SUPPLIED DATA Block Start
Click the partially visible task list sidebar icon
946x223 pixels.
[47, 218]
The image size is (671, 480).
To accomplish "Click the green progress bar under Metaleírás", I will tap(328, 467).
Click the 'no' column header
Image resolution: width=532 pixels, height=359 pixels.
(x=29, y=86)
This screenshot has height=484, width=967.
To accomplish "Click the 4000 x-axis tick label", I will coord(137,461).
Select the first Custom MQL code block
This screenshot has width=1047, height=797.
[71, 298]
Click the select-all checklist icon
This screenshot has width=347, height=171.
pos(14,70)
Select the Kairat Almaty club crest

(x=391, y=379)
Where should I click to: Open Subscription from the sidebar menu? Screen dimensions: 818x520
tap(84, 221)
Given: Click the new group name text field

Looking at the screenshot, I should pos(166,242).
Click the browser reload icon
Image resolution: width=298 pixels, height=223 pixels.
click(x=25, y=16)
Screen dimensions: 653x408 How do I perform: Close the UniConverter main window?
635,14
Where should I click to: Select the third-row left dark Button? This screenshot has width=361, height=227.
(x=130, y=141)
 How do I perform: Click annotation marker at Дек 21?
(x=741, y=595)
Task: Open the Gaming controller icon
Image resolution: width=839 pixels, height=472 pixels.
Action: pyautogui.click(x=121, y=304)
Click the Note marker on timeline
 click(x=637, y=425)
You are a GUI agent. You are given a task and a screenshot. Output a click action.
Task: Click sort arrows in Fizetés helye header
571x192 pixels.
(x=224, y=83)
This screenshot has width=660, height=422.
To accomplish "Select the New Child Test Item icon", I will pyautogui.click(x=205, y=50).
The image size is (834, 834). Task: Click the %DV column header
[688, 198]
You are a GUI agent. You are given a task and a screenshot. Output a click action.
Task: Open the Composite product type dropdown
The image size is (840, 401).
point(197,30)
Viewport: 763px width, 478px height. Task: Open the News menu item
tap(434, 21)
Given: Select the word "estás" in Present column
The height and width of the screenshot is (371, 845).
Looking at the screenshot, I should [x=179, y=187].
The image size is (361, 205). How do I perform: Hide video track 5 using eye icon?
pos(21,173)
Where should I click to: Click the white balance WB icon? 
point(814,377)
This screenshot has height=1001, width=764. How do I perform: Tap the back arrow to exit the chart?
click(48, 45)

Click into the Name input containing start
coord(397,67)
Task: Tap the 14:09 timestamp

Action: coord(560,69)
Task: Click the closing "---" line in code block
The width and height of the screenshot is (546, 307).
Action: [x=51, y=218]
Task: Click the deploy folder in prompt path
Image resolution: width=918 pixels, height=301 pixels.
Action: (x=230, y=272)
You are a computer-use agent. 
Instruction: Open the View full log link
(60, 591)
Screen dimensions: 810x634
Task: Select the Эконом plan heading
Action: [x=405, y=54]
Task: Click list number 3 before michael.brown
SUPPLIED DATA Block End
▸ PROBLEM DETAILS:
Working from the listing above, give it again word for word.

▸ PROBLEM SOLUTION:
Click the partially visible task list sidebar icon
946x223 pixels.
[47, 218]
The image size is (671, 480).
To accomplish "Click the green progress bar under Metaleírás", I will tap(328, 467).
Click the 'no' column header
Image resolution: width=532 pixels, height=359 pixels.
(x=29, y=86)
This screenshot has height=484, width=967.
To accomplish "Click the 4000 x-axis tick label", I will coord(137,461).
Select the first Custom MQL code block
This screenshot has width=1047, height=797.
[71, 298]
Click the select-all checklist icon
This screenshot has width=347, height=171.
pos(14,70)
Select the Kairat Almaty club crest

(x=391, y=379)
Where should I click to: Open Subscription from the sidebar menu? Screen dimensions: 818x520
tap(84, 221)
Given: Click the new group name text field

Looking at the screenshot, I should pos(166,242).
Click the browser reload icon
Image resolution: width=298 pixels, height=223 pixels.
click(x=25, y=16)
Screen dimensions: 653x408 How do I perform: Close the UniConverter main window?
635,14
Where should I click to: Select the third-row left dark Button? This screenshot has width=361, height=227.
(x=130, y=141)
 How do I perform: Click annotation marker at Дек 21?
(x=741, y=595)
Task: Open the Gaming controller icon
Image resolution: width=839 pixels, height=472 pixels.
Action: pyautogui.click(x=121, y=304)
Click the Note marker on timeline
 click(x=637, y=425)
You are a GUI agent. You are given a task and a screenshot. Output a click action.
Task: Click sort arrows in Fizetés helye header
571x192 pixels.
(x=224, y=83)
This screenshot has width=660, height=422.
To accomplish "Select the New Child Test Item icon", I will pyautogui.click(x=205, y=50).
The image size is (834, 834). Task: Click the %DV column header
[688, 198]
You are a GUI agent. You are given a task and a screenshot. Output a click action.
Task: Open the Composite product type dropdown
The image size is (840, 401).
point(197,30)
Viewport: 763px width, 478px height. Task: Open the News menu item
tap(434, 21)
Given: Select the word "estás" in Present column
The height and width of the screenshot is (371, 845).
Looking at the screenshot, I should [x=179, y=187].
The image size is (361, 205). How do I perform: Hide video track 5 using eye icon?
pos(21,173)
Where should I click to: Click the white balance WB icon? 
point(814,377)
This screenshot has height=1001, width=764. How do I perform: Tap the back arrow to exit the chart?
click(48, 45)

Click into the Name input containing start
coord(397,67)
Task: Tap the 14:09 timestamp

Action: coord(560,69)
Task: Click the closing "---" line in code block
The width and height of the screenshot is (546, 307).
Action: [x=51, y=218]
Task: Click the deploy folder in prompt path
Image resolution: width=918 pixels, height=301 pixels.
Action: (x=230, y=272)
You are a computer-use agent. 
Instruction: Open the View full log link
(60, 591)
Screen dimensions: 810x634
Task: Select the Эконом plan heading
Action: [x=405, y=54]
Task: Click list number 3 before michael.brown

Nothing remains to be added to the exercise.